--- To do ---
#1 Answer the following questions using the passage on budget deficits and austerity that comes before the data.
(a) About how much of the sticker price of effective stimulus does its economic boost offset?
(b) When did the GOP retake the House of Representatives?
(c) What consequence of austerity and premature withdrawal of stimulus does the passage name?
#2 Continue the passage on budget deficits and austerity, which comes before the data, starting after its final sentence.

Such deliberately enacted economic supports increase the structural budget deficit, but their economic boost reduces the cyclical deficit by moving the economy back toward potential. The boost from effective stimulus offsets roughly half of the sticker price, which is estimated as only adding to the structural deficit.

And since the GOP retook the House of Representatives in early 2011, Congress has enacted considerable austerity measures—largely the result of Congressional Republicans extorting threats of sovereign default and government shutdowns to extract spending cuts. Austerity reduces the structural deficit at the expense of increasing the cyclical deficit, with about half the structural deficit reduction counterproductively leaking into bigger cyclical deficits.

Adding these policy decisions up, the consequence of austerity and premature withdrawal of stimulus has been self-inflicted economic stagnation.

It Didn’t Have to Be This Way

As it turns out, recovering from a recession is not a new thing; we have done it before.

The figure below from Josh Bivens and Hilary Wething of the Economic Policy Institute shows how inflation-adjusted government expenditure has uncharacteristically flat-lined following the Great Recession.

--- Data below ---
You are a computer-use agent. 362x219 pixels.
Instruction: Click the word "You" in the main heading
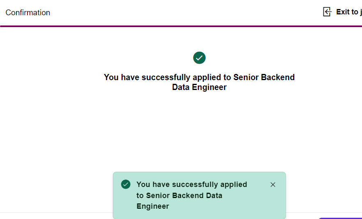click(x=111, y=77)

--- Task-by-task outputs ---
#1
(a) Roughly half.
(b) Early 2011.
(c) Self-inflicted economic stagnation.

#2
In economic expansions following post-World War II recessions, inflation-adjusted government spending had increased on average by roughly 15.7 percent in the first four years after each recession’s end. Following the Great Recession, this growth was a meager 1.6 percent.

“Had we tracked this normal [post-recession] historical experience we would have about $800 billion more public spending and the economy would be essentially back to pre-recession health,” Bivens estimates.

A sizable portion of this budgetary anomaly stemmed from deep state and local budget cuts, which had effectively offset the boost from the Recovery Act by 2010. States and localities don’t have the ability to borrow cheaply in global financial markets and many states are legally required to maintain balanced budgets.

But these realities only increased the onus on the federal government to be the spender of last resort, maintaining fiscal stimulus (some of which went directly to shoring up state budgets) instead of adding to the austerity bill.

Creating Our Own Drag on the Economy

Not long ago, there was a time when policymakers were rightfully screaming to high heaven about the budget deficit falling too quickly—even if they didn’t realize it. This was the “fiscal cliff” of expiring tax cuts and legislated spending cuts scheduled for the beginning of 2013, posed to push the economy back into recession.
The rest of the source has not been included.